--- Extracted records Enclosed Below ---

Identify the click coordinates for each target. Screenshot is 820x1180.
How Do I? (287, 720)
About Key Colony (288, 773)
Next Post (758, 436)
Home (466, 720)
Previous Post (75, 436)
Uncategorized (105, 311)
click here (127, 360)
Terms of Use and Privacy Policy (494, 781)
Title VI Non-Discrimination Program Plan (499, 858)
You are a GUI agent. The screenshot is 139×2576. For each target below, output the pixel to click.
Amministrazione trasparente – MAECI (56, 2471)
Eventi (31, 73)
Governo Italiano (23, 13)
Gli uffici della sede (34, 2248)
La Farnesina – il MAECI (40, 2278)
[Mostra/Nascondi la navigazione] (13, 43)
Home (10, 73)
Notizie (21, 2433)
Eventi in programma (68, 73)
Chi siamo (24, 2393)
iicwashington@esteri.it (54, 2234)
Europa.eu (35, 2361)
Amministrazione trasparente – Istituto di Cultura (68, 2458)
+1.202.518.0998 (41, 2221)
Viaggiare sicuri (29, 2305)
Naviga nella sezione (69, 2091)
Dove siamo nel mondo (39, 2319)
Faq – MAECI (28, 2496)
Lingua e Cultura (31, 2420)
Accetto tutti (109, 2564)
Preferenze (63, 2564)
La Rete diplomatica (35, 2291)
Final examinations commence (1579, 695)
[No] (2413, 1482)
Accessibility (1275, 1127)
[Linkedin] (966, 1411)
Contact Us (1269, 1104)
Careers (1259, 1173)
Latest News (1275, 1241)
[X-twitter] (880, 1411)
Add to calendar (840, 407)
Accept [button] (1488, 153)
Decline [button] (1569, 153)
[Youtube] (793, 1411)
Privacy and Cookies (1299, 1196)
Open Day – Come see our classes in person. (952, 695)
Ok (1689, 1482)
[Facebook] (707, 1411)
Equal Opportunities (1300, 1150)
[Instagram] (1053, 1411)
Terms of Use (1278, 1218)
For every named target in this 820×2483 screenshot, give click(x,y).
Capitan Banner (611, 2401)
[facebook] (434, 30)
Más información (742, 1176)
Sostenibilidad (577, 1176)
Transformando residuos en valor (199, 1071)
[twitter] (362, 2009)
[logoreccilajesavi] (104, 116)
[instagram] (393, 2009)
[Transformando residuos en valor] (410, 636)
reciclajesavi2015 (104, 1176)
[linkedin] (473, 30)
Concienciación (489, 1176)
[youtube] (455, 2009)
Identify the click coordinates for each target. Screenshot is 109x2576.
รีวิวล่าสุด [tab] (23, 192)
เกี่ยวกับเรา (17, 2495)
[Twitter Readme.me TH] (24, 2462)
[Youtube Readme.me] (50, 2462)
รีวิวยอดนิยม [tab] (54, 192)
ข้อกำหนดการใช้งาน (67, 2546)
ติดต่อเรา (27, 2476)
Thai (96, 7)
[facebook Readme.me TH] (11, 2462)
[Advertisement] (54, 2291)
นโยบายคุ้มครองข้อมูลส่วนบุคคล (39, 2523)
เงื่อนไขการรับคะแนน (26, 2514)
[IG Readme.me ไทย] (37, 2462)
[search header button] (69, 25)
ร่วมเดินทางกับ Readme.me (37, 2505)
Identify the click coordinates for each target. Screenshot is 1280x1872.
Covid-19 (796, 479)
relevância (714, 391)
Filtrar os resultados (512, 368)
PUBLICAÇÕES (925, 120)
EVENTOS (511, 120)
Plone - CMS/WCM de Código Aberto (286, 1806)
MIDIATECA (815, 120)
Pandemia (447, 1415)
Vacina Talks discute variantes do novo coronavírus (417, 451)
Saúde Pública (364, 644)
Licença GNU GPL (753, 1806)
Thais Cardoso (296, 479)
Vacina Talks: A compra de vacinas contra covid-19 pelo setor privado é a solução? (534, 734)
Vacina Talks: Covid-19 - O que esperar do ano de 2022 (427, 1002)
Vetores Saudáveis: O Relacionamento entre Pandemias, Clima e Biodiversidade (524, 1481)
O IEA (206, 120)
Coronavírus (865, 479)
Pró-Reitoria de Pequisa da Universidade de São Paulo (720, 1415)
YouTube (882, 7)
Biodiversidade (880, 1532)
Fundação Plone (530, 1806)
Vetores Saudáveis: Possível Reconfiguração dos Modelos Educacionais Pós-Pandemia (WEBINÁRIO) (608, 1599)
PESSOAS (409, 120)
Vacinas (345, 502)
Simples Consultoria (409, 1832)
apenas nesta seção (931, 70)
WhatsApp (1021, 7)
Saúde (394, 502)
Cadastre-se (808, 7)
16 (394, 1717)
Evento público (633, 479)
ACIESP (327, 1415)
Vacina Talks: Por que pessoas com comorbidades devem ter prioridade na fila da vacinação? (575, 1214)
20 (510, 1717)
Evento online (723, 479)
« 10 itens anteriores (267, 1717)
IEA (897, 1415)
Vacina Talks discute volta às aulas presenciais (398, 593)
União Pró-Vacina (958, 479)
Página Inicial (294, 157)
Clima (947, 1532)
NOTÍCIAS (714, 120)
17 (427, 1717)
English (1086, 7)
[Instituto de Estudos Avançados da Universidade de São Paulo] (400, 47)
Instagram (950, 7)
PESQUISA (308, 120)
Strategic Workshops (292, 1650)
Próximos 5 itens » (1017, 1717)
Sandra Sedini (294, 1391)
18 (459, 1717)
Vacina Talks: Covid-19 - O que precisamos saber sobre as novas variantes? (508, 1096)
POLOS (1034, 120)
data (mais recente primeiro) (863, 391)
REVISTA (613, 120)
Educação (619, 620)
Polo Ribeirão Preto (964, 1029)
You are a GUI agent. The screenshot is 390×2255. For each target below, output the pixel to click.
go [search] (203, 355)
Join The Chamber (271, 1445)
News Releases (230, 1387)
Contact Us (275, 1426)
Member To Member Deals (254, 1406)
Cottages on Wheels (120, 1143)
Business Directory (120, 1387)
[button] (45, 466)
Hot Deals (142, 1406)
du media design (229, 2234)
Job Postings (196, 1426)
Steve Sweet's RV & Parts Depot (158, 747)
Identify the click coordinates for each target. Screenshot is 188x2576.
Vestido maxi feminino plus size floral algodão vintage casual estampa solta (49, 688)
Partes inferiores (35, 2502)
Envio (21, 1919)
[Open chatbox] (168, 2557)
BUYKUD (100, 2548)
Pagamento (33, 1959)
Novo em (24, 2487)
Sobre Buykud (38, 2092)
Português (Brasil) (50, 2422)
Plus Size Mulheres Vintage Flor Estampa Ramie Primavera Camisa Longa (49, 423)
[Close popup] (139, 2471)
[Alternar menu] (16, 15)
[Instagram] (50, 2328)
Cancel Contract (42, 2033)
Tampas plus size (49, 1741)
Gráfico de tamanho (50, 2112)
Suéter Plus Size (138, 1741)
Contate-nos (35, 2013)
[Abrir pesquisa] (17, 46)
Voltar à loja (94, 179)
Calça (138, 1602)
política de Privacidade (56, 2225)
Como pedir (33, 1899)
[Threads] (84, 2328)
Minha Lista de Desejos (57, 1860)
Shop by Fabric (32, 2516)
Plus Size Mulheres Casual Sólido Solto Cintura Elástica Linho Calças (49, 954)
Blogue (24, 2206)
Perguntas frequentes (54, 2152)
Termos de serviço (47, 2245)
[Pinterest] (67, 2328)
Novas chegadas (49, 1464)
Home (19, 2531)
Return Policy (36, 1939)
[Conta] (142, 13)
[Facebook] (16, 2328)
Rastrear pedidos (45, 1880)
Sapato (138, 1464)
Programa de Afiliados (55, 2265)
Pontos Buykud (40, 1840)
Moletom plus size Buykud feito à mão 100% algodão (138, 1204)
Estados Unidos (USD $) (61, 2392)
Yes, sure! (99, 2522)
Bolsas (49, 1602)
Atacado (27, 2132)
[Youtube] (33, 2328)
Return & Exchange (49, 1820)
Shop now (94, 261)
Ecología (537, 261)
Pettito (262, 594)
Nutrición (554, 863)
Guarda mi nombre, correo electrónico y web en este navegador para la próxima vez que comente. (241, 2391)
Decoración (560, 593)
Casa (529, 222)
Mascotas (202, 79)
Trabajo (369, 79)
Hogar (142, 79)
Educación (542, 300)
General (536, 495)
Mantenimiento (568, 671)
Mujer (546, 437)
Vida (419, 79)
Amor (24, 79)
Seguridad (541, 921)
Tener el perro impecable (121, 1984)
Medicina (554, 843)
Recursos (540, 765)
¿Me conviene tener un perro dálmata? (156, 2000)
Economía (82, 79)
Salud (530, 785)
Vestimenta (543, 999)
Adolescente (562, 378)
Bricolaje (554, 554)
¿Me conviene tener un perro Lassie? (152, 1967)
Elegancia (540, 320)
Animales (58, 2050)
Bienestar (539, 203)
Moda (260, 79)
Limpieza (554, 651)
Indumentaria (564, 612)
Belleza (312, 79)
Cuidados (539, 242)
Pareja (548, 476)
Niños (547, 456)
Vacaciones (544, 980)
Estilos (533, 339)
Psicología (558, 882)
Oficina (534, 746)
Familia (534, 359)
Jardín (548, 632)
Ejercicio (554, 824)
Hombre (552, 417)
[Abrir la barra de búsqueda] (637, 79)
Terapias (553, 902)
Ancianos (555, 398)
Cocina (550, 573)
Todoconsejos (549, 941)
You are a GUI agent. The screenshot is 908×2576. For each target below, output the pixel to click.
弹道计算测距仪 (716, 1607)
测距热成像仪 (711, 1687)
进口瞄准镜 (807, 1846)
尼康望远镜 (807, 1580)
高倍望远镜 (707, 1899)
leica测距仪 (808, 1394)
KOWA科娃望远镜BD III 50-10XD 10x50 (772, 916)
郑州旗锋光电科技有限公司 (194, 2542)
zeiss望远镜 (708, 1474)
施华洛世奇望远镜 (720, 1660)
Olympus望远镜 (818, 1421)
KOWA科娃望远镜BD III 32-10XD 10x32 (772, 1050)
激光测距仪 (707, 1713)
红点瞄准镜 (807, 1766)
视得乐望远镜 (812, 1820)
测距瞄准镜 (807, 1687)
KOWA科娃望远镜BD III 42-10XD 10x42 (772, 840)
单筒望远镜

--- End of Enclosed Extracted records ---

Exercise details => List each line of the records that holds the string "trasparente".

Exercise response =>
Amministrazione trasparente – MAECI (56, 2471)
Amministrazione trasparente – Istituto di Cultura (68, 2458)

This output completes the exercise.